Brisk Walking, Cycling May Cut Diabetes Risk: Study

The prevalence of type 2 diabetes is growing rapidly due to rising obesity levels and is estimated to reach nearly 600 million cases worldwide by 2035.

London: People who carry out an hour of moderate to vigorous exercise every day can reduce their risk of getting type 2 diabetes by 40 per cent, a new study has claimed.

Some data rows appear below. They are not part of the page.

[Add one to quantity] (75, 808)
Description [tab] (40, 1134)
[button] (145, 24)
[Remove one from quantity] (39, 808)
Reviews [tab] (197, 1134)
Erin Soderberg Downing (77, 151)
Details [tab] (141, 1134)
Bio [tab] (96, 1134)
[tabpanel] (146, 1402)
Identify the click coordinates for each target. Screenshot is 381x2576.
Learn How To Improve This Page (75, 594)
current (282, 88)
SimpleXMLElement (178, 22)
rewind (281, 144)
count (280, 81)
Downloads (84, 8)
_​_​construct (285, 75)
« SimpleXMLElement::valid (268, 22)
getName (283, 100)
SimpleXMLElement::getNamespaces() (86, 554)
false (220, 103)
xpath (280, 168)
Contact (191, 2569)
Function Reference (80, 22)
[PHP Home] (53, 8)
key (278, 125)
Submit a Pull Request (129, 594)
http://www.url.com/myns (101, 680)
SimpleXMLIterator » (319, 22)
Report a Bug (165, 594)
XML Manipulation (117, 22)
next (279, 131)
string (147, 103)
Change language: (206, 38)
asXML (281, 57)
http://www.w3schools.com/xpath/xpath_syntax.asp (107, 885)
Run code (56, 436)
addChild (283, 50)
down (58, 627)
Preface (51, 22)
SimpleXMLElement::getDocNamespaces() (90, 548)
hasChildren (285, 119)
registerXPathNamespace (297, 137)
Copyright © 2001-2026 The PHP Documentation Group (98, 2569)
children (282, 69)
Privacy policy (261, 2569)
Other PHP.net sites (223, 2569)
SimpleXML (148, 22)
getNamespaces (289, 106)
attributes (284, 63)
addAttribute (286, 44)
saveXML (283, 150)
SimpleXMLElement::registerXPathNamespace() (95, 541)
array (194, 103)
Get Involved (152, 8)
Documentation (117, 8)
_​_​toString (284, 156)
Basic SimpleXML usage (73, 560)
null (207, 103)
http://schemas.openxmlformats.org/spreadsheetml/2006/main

The study also showed that brisk walking or cycling for 150 minutes a week can reduce a person’s risk of developing
type 2 diabetes by up to 26 per cent.

Researchers from University College London (UCL) and Cambridge University in the UK found that any amount of
physical activity can reduce the risk of developing the disease.

The UK Department of Health recommends 150 minutes of moderate to vigorous exercise a week, which includes brisk
walking, gentle cycling or sports such as doubles tennis.

According to the Health Survey for England (2012), as many as a third of adults are not meeting this target.

The study demonstrated that while any amount of physical activity is good for you, the benefits of exercise are greater for people who exceed this recommended level.

The study analysed data from 23 studies carried out in the US, Asia, Australia and Europe.

By combining observations from these studies, the researchers were able to separate out the effect of leisure
time physical activity from other behavioural factors, and obtain better estimates of the effects of different physical activity levels.

Previous studies have often included changes to both diet and physical activity, making it difficult to isolate the
impact of physical activity alone.

“Our results suggest a major potential for physical activity to slow down or reverse the global increase in type 2
diabetes and should prove useful for health impact modelling, which frequently forms part of the evidence base for policy decisions,” said Andrea Smith from UCL.

The prevalence of type 2 diabetes is growing rapidly due to rising obesity levels and is estimated to reach nearly 600 million cases worldwide by 2035.

The study was published in the journal Diabetologia.